Les effectifs encore au sommet du mur se sont tournés vers cet attroupement et ces encouragements.
— Débrouillez-vous pour tous revenir entiers !
— Et surtout reprenez nos terres aux titans !
— Facile à dire... Dit Livaï, entouré par Erwin et Hanji.
— Vu le raffut d'hier, pas étonnant qu'on soit grillés. Commente le capitaine.
— C'est surtout que la viande venait de la compagnie Reeves... Explique l'un des chefs d'escouade.
Conny, Sasha et Jean se prennent au jeu et hurlent pour répondre à la foule.
— Comptez sur nous, on s'en occupe !
— C'était quand la dernière fois que le bataillon a été acclamé comme ça ? Demande un autre officier.
— Ben... Est-ce que c'est même déjà arrivé ? Lui répond-on.
Erwin toise tous ces gens qui encouragent le bataillon.
— A ma connaissance c'est une première.
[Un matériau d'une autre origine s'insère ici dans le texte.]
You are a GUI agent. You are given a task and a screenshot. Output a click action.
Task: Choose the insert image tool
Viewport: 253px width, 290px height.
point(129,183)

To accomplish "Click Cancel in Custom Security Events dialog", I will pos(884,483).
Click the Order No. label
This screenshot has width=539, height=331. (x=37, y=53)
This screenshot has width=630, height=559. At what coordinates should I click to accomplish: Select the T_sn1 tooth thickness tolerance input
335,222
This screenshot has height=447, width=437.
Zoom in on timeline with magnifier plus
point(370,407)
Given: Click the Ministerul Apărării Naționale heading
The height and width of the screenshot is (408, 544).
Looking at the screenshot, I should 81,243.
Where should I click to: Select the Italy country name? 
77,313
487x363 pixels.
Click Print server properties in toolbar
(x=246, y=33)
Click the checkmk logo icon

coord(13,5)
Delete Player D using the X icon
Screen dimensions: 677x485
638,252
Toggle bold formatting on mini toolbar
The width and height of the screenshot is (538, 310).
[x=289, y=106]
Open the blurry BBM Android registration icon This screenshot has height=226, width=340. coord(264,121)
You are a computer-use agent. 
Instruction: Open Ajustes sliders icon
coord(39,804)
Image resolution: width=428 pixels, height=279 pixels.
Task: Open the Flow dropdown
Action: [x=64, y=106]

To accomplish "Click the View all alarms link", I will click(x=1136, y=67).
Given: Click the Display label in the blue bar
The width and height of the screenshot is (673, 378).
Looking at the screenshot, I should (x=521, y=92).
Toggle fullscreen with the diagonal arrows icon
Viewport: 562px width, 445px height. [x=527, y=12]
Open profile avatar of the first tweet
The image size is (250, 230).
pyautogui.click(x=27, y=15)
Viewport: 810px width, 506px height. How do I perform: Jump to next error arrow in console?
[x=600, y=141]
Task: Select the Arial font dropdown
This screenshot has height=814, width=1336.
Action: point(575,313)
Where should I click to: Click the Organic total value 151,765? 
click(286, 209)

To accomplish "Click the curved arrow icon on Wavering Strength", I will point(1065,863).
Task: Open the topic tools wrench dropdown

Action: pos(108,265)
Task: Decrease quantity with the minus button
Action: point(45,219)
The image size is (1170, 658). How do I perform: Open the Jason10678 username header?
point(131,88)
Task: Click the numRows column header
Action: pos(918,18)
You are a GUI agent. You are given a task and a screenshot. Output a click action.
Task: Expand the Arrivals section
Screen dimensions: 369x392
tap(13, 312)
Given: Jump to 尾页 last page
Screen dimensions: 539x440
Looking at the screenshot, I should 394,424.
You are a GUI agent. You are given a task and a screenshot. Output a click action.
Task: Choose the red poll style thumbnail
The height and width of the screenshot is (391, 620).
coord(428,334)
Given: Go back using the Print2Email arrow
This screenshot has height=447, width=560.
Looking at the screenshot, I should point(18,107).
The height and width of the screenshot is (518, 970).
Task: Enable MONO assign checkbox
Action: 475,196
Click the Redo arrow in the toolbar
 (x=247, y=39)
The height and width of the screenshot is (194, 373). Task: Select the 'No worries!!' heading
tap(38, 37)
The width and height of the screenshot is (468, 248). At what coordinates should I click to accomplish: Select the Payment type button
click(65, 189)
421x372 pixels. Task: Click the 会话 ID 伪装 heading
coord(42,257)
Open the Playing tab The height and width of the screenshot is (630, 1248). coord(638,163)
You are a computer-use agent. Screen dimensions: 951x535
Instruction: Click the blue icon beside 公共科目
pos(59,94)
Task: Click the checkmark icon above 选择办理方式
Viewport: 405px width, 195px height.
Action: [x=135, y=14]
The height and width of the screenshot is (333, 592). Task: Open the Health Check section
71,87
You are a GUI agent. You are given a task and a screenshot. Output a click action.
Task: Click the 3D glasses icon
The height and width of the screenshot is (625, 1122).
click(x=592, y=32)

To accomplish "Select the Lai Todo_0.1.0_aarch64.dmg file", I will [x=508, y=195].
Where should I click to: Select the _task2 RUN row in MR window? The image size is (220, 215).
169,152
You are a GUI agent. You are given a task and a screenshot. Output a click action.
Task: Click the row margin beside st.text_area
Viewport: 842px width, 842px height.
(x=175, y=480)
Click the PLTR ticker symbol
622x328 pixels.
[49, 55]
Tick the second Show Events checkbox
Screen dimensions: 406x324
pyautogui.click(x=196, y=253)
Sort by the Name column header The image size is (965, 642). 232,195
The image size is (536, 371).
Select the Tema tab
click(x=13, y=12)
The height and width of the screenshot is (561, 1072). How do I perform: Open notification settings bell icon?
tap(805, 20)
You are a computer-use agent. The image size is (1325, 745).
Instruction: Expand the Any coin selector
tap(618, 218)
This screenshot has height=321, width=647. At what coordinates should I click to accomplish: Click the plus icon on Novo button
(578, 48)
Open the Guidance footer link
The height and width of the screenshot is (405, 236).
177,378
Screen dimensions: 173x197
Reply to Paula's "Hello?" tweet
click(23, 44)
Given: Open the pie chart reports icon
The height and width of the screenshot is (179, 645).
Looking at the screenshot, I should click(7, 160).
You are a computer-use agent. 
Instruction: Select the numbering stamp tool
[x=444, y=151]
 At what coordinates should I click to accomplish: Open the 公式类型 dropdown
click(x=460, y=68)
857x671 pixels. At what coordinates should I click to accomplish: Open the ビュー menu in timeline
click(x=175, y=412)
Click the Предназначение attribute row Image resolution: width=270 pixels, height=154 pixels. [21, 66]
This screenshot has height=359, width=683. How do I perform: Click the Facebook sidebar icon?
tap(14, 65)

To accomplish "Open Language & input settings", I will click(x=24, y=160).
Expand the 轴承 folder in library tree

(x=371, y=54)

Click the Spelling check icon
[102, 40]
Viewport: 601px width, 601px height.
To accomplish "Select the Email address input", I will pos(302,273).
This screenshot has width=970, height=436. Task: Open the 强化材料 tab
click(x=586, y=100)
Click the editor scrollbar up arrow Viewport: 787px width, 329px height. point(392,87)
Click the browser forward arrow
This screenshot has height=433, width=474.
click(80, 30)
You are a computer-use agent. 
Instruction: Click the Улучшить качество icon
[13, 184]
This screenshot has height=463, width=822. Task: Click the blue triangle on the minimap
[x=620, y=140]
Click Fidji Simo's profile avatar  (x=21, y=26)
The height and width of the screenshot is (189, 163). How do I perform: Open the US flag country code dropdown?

Dit-il avant de lever son bras et de produire un cri rageur et guerrier pour leur répondre.
La foule devient euphorique et fait la même chose.
Les soldats et officiers qui entourent Erwin le regardent, surpris mais ils ne peuvent pas nier que ça leur donne du courage et une combativité supplémentaire.
Thomas est à côté de Julia et la jeune femme serre les dents. Il passe son bras autour de ses épaules. Elle sursaute et lève les yeux vers lui avant de découvrir son sourire.
— Il est l'heure d'apprendre aux titans que nous ne sommes plus du bétail. Prononce-t-il avec assurance.
Julia acquiesce et lui rend un sourire. Son regard se pose ensuite sur son cousin qui continue d'exciter la foule.
— L'opération de reconquête du mur Maria débute maintenant ! S’exclame Erwin en dégainant son sabre.
Dix minutes plus tard la totalité de cette petite armée est à cheval et galope en direction de Shiganshina.